Department of Pathology, VU University Medical Centre, Amsterdam, The Netherlands.
Atherosclerosis. 2012 Mar;221(1):48-54. doi: 10.1016/j.atherosclerosis.2011.11.032. Epub 2011 Nov 28.
We have previously shown that homocysteine (Hcy) induces phosphatidylserine (PS) exposure, apoptosis and necrosis in human endothelial cells. Since it has been suggested that S-adenosylhomocysteine (SAH) is the main causative factor in Hcy-induced pathogenesis of cardiovascular disease, we evaluate here whether the cytotoxic Hcy effect in endothelial cells is also SAH dependent.

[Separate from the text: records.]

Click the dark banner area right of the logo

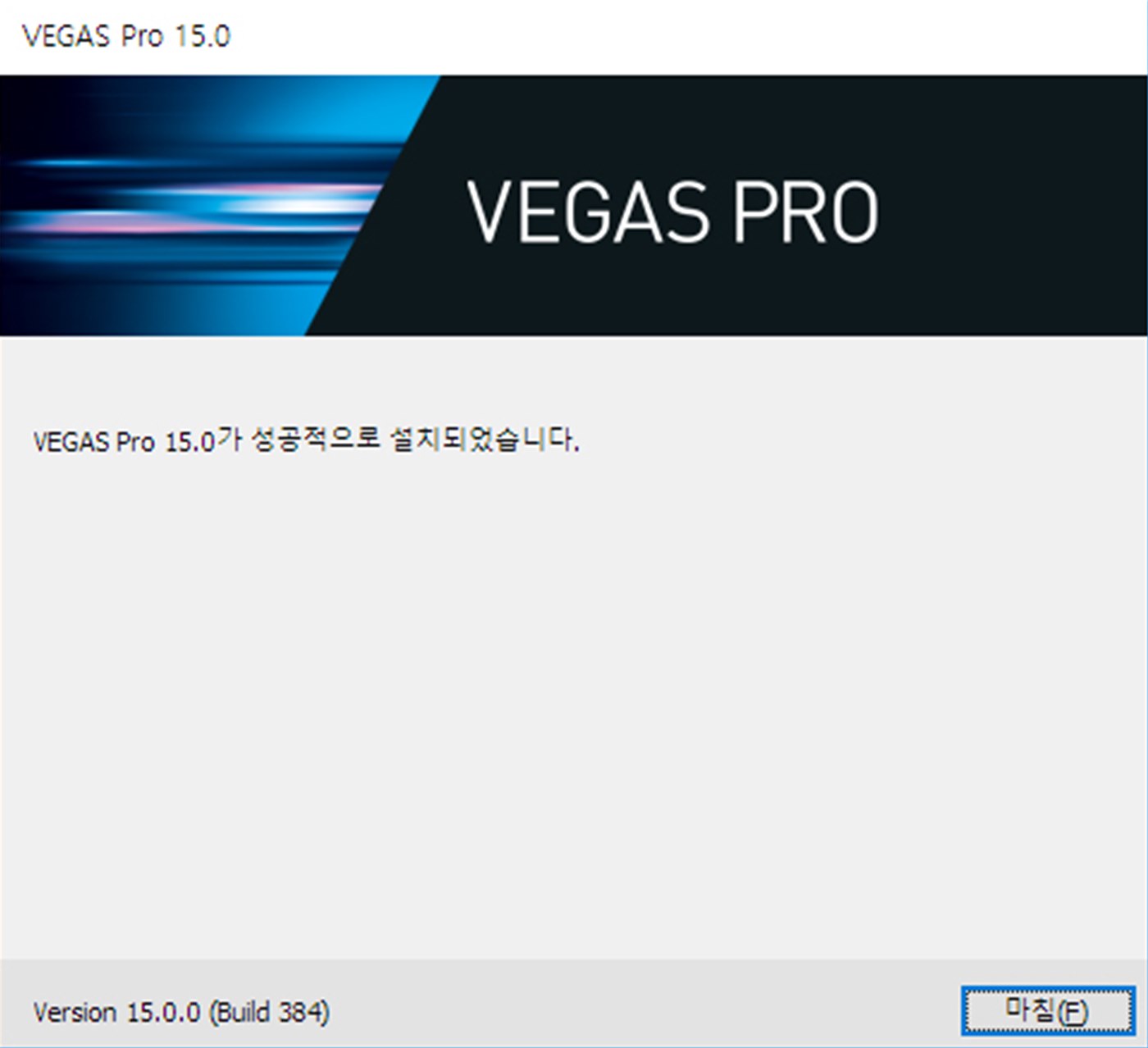click(x=1013, y=205)
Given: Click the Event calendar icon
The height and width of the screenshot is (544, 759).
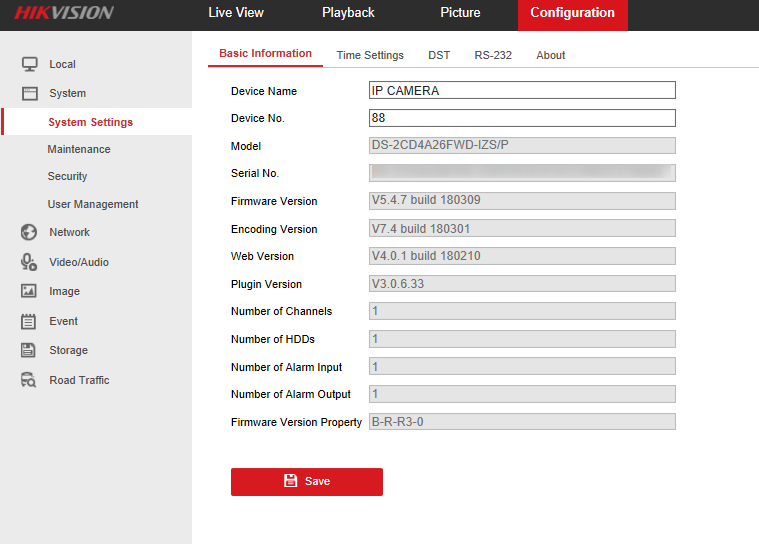Looking at the screenshot, I should [x=29, y=321].
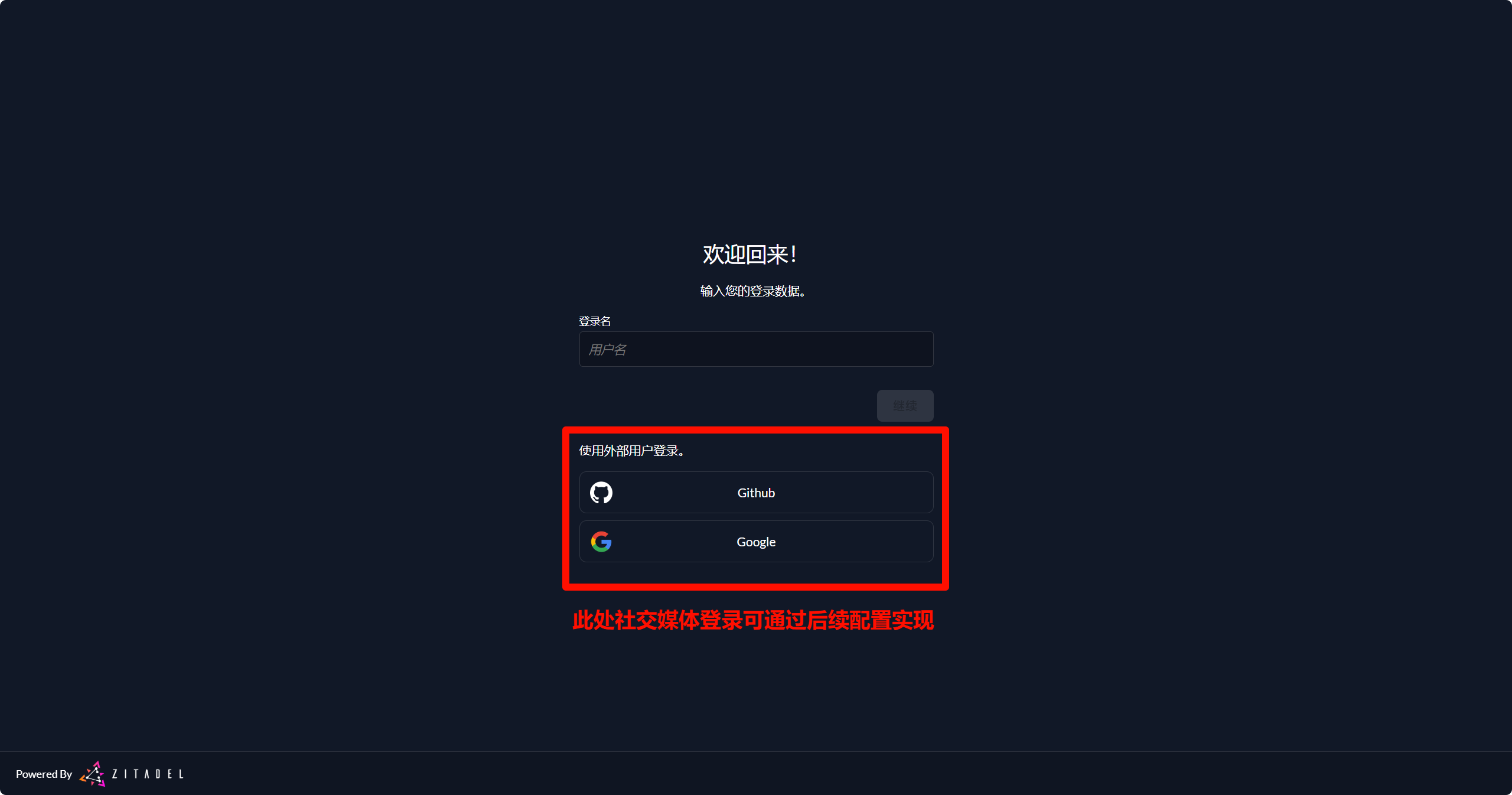Click the 用户名 placeholder text

[x=607, y=350]
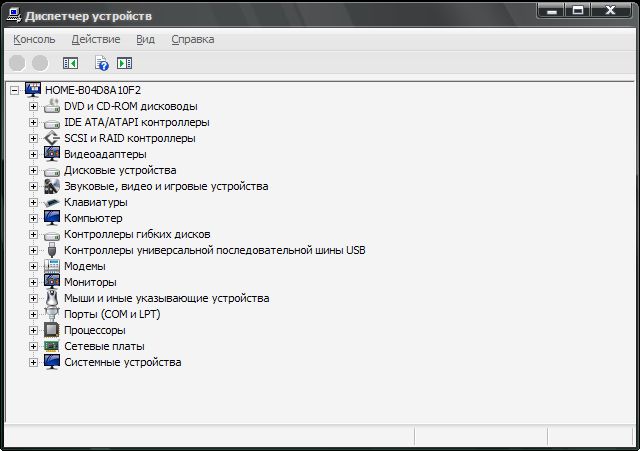Click the Видеоадаптеры device icon
640x451 pixels.
(x=52, y=154)
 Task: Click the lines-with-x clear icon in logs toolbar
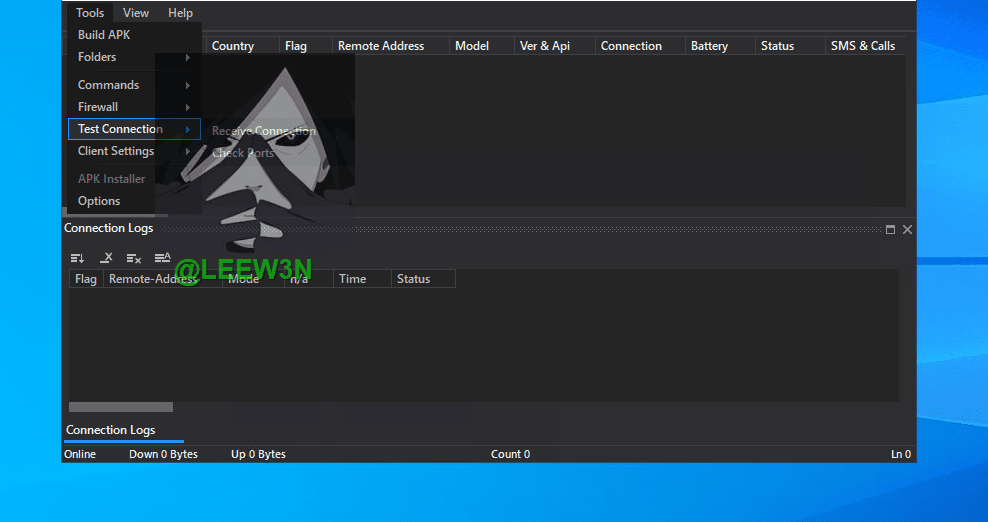[134, 258]
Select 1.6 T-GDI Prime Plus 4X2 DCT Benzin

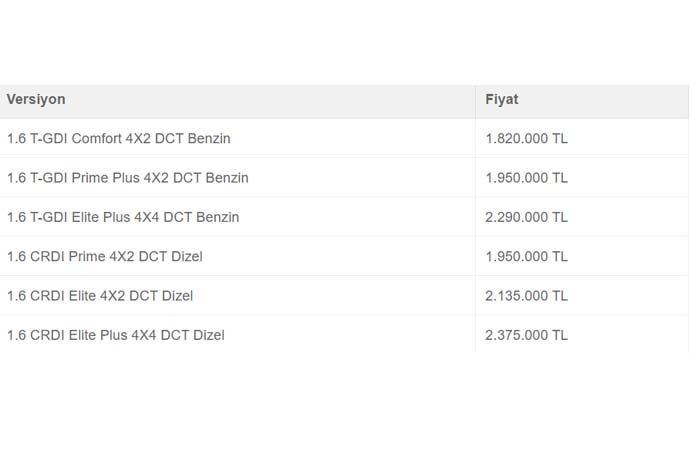click(x=128, y=178)
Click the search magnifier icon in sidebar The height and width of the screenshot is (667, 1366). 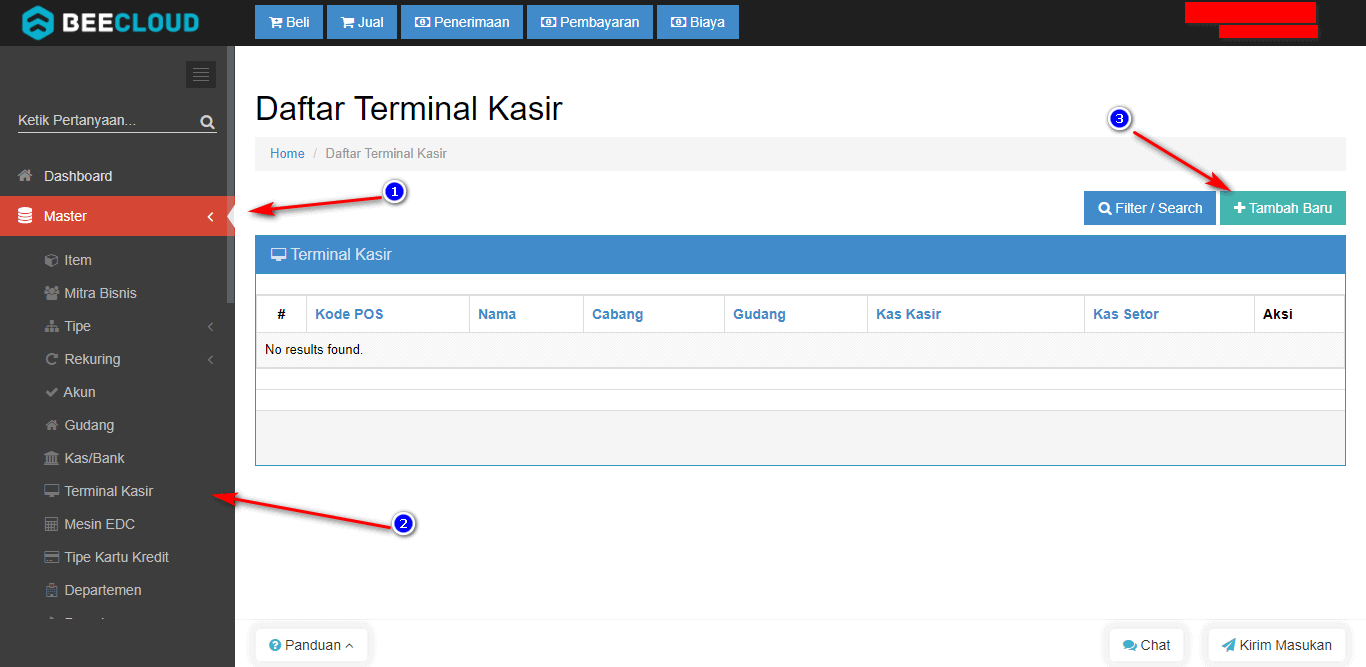pos(207,122)
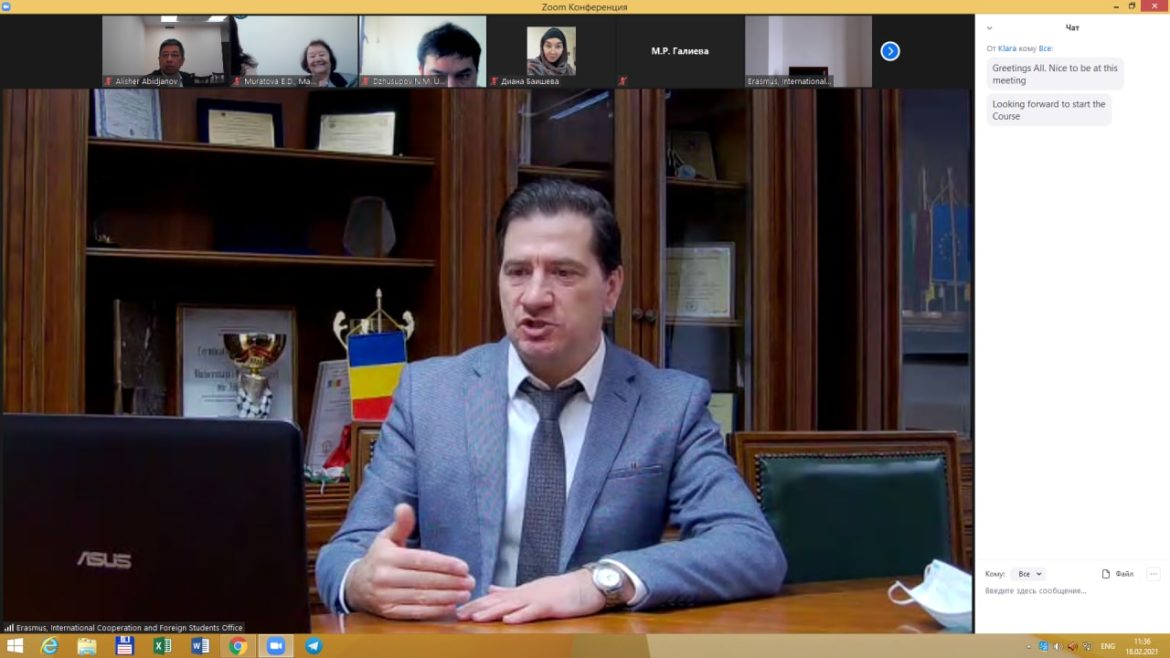Expand the Кому recipient dropdown
This screenshot has height=658, width=1170.
(1030, 574)
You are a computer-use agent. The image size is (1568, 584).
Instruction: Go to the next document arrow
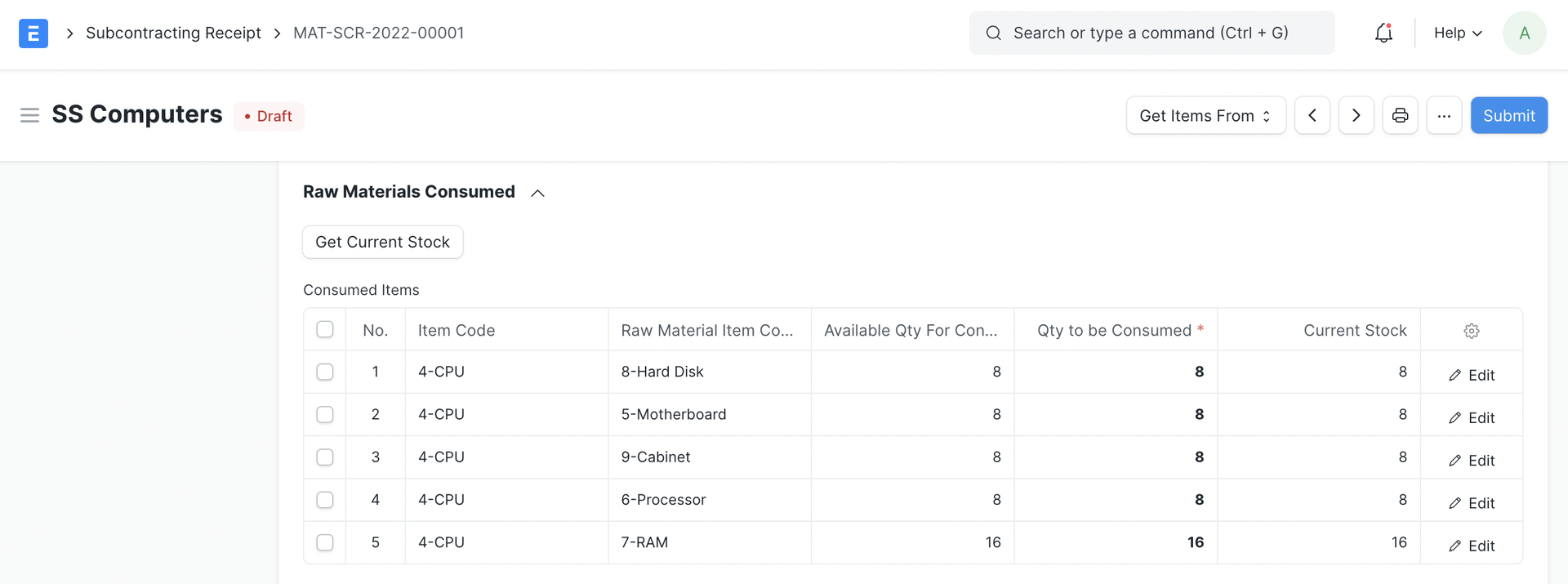pyautogui.click(x=1356, y=115)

Human umbilical vein endothelial cells (HUVECs) were exposed to the following conditions: (1) non-treated control (resulting in 2.8 nM intracellular SAH and 3.1 μM extracellular l-Hcy); and incubation with (2) 50 μM adenosine-2,3-dialdehyde (ADA; resulting in 17.7 nM intracellular SAH and 3.1 μM extracellular l-Hcy), (3) 2.5 mM Hcy (resulting in 20.9 nM intracellular SAH and 1.8 mM extracellular l-Hcy), and (4) 1, 10 and 100 μM SAH. We then determined the effect of treatment on annexin V-positivity, caspase-3 activity, cytochrome c release (sub)cellular expression of NOX2, NOX4, p47(phox) and nitrotyrosine, and H(2)O(2). Both Hcy and ADA significantly increased PS exposure (n=5), caspase-3 activity (n=6) and cytochrome c release (n=3). Incubation with extracellular SAH alone did not affect cell viability. Both Hcy and ADA also induced similar increases in nuclear NOX2 and (peri)nuclear NOX4, coinciding with (peri)nuclear p47(phox) expression and local reactive oxygen species (ROS) (n=3). Inhibition of NOX-mediated ROS by the flavoenzyme inhibitor diphenylene iodonium (DPI) significantly decreased apoptosis induction (n=3) and ROS production (n=3).
SAH induces PS exposure and apoptosis in endothelial cells independently of Hcy. Our study therefore shows that Hcy-mediated endothelial dysfunction, as determined in the cell model used, is mainly due to SAH accumulation.
我们之前已经证明,同型半胱氨酸(Hcy)可诱导人内皮细胞中的磷脂酰丝氨酸(PS)暴露、凋亡和坏死。由于 S-腺苷同型半胱氨酸(SAH)被认为是 Hcy 诱导心血管疾病发病机制的主要致病因素,因此我们在此评估内皮细胞中 Hcy 的细胞毒性作用是否也依赖于 SAH。
将人脐静脉内皮细胞(HUVEC)暴露于以下条件:(1)未经处理的对照(导致细胞内 SAH 为 2.8 nM,细胞外 l-Hcy 为 3.1 μM);并孵育于(2)50 μM 腺苷-2,3-二醛(ADA;导致细胞内 SAH 为 17.7 nM,细胞外 l-Hcy 为 3.1 μM),(3)2.5 mM Hcy(导致细胞内 SAH 为 20.9 nM,细胞外 l-Hcy 为 1.8 mM)和(4)1、10 和 100 μM SAH。然后,我们确定了处理对内质网 PS 阳性率、半胱天冬酶-3 活性、细胞色素 c 释放(亚)细胞表达的 NOX2、NOX4、p47(phox)和硝基酪氨酸以及 H2O2 的影响。Hcy 和 ADA 均可显著增加 PS 暴露(n=5)、半胱天冬酶-3 活性(n=6)和细胞色素 c 释放(n=3)。单独孵育细胞外 SAH 不会影响细胞活力。Hcy 和 ADA 还诱导了类似的核 NOX2 和(核周)NOX4 的增加,与(核周)p47(phox)表达和局部活性氧物种(ROS)(n=3)同时发生。 flavoenzyme 抑制剂二苯基碘(DPI)抑制 NOX 介导的 ROS 可显著降低细胞凋亡诱导(n=3)和 ROS 产生(n=3)。
SAH 可诱导内皮细胞中的 PS 暴露和凋亡,而与 Hcy 无关。因此,我们的研究表明,在所使用的细胞模型中,Hcy 介导的内皮功能障碍主要归因于 SAH 的积累。